TASK →
After locating the line with "You are a computer-use agent. Screen dimensions: 1069x860" in the data that follows, return it and every later line exactly, up to and including the line with "The image size is (810, 620).".

Segment Start: THE INPUT

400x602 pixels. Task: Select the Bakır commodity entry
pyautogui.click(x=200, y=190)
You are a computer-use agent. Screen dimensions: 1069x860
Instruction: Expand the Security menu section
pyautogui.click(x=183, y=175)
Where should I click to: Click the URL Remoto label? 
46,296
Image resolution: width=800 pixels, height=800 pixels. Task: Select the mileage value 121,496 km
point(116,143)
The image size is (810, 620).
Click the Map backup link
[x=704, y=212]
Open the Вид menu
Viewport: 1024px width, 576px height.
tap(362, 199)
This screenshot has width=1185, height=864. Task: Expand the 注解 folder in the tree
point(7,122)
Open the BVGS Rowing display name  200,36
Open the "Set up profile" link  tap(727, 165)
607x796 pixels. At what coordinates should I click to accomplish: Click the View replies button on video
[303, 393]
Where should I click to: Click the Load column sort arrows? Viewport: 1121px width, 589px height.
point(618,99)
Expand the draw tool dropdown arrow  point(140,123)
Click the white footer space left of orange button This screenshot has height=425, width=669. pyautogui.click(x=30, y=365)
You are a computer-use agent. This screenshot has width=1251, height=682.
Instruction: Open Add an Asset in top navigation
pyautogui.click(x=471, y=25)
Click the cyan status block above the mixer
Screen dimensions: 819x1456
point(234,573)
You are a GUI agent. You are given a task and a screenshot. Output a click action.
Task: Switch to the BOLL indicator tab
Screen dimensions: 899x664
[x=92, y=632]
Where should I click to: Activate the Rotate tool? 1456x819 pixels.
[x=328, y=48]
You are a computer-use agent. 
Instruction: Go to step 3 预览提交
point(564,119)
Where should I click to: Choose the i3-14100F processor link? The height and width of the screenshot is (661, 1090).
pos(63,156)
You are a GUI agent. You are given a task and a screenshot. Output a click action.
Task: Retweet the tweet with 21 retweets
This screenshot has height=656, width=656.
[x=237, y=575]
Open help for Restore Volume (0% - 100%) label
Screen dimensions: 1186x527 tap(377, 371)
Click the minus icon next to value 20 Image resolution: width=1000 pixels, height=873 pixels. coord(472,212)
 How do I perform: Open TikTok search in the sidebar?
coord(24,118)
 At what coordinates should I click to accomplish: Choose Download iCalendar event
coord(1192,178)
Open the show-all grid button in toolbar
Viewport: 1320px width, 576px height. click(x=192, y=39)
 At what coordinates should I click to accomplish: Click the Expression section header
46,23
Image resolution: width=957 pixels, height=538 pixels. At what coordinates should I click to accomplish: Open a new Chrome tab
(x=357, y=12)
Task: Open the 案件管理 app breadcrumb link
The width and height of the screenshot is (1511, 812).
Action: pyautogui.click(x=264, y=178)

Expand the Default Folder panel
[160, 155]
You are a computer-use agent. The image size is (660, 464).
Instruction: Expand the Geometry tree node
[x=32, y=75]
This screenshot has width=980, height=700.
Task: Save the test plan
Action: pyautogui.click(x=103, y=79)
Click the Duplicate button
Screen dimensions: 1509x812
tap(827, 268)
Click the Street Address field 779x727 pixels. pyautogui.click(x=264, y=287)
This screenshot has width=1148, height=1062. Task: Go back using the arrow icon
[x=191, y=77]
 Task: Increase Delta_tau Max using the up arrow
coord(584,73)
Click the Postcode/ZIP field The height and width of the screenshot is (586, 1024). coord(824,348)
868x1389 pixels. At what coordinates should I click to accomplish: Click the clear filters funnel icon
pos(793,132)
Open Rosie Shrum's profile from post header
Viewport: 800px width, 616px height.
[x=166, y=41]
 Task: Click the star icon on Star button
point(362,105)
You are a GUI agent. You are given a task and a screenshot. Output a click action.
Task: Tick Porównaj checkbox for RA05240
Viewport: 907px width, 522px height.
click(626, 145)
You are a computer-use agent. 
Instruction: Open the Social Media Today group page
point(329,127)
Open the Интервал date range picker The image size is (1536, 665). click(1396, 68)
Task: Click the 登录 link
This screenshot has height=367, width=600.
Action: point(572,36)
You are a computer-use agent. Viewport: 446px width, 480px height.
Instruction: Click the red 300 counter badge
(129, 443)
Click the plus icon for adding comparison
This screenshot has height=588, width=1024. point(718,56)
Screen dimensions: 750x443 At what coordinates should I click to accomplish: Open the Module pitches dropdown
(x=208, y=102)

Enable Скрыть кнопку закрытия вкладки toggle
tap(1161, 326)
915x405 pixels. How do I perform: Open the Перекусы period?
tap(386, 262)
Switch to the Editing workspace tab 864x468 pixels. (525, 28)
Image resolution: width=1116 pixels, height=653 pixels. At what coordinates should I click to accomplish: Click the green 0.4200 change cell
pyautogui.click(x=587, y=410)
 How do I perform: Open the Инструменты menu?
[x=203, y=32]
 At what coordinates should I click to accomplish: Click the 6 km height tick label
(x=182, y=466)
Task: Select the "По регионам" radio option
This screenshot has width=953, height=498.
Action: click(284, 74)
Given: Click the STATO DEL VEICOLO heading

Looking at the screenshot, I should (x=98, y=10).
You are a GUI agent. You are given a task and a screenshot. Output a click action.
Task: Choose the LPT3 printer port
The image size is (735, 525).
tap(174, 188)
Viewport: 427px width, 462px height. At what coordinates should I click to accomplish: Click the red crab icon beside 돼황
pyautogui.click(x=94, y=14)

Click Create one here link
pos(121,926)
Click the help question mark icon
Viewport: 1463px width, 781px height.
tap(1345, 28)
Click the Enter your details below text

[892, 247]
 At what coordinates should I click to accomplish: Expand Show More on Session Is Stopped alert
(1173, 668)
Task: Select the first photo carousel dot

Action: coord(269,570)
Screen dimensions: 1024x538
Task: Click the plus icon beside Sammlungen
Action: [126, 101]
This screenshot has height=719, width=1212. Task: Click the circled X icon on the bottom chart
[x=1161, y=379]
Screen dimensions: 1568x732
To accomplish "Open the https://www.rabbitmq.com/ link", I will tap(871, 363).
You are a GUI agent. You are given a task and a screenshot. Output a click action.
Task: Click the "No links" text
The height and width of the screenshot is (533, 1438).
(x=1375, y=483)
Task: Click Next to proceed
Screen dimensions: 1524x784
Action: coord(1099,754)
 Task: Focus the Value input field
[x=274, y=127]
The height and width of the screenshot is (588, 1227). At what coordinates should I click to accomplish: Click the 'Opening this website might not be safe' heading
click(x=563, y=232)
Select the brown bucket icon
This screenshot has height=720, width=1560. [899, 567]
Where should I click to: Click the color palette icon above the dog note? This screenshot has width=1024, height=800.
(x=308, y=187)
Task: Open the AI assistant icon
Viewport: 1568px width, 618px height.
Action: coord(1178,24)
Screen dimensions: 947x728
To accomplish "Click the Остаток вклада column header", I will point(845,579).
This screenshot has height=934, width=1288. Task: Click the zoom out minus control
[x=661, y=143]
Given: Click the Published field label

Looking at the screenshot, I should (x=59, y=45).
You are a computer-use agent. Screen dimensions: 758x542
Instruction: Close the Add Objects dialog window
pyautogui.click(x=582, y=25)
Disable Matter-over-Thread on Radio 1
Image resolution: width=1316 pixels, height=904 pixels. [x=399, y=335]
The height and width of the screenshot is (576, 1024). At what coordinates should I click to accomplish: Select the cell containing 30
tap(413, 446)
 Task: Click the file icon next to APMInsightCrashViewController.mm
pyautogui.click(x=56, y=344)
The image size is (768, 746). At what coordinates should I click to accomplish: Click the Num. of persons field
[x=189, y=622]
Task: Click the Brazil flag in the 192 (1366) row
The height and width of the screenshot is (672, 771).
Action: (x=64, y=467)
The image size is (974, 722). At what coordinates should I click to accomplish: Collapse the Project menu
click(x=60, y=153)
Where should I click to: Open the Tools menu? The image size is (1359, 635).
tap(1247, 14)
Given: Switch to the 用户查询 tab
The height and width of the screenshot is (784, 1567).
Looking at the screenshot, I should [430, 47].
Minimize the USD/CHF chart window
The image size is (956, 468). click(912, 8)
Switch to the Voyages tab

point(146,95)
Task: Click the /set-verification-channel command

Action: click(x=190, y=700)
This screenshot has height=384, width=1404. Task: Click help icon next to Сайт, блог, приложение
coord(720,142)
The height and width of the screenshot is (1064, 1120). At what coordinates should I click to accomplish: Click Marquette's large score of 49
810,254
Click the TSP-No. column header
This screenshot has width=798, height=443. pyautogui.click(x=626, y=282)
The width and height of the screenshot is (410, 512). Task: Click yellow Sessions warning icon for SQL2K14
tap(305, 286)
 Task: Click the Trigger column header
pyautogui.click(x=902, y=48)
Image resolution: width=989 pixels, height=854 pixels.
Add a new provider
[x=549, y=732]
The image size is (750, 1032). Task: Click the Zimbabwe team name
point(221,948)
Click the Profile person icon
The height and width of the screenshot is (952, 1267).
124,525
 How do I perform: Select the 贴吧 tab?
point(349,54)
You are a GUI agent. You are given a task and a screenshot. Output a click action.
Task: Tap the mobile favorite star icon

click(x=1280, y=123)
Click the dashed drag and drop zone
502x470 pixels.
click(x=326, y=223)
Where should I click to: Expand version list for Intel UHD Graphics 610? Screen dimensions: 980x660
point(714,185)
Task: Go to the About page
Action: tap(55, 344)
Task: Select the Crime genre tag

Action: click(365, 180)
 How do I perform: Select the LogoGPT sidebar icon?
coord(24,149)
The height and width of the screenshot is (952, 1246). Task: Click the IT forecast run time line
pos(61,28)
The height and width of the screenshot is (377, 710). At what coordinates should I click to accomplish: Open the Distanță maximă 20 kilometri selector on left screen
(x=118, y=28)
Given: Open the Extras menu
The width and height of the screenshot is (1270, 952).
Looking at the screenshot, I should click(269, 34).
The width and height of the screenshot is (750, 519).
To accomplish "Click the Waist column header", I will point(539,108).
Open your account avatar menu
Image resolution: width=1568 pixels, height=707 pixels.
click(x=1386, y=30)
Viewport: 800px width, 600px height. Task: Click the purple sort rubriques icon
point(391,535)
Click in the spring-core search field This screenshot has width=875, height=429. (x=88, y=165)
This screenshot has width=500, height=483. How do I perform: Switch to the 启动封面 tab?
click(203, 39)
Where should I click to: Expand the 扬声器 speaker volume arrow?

Segment End: THE INPUT

TASK ANSWER →
You are a computer-use agent. Screen dimensions: 1069x860
Instruction: Expand the Security menu section
pyautogui.click(x=183, y=175)
Where should I click to: Click the URL Remoto label? 
46,296
Image resolution: width=800 pixels, height=800 pixels. Task: Select the mileage value 121,496 km
point(116,143)
The image size is (810, 620).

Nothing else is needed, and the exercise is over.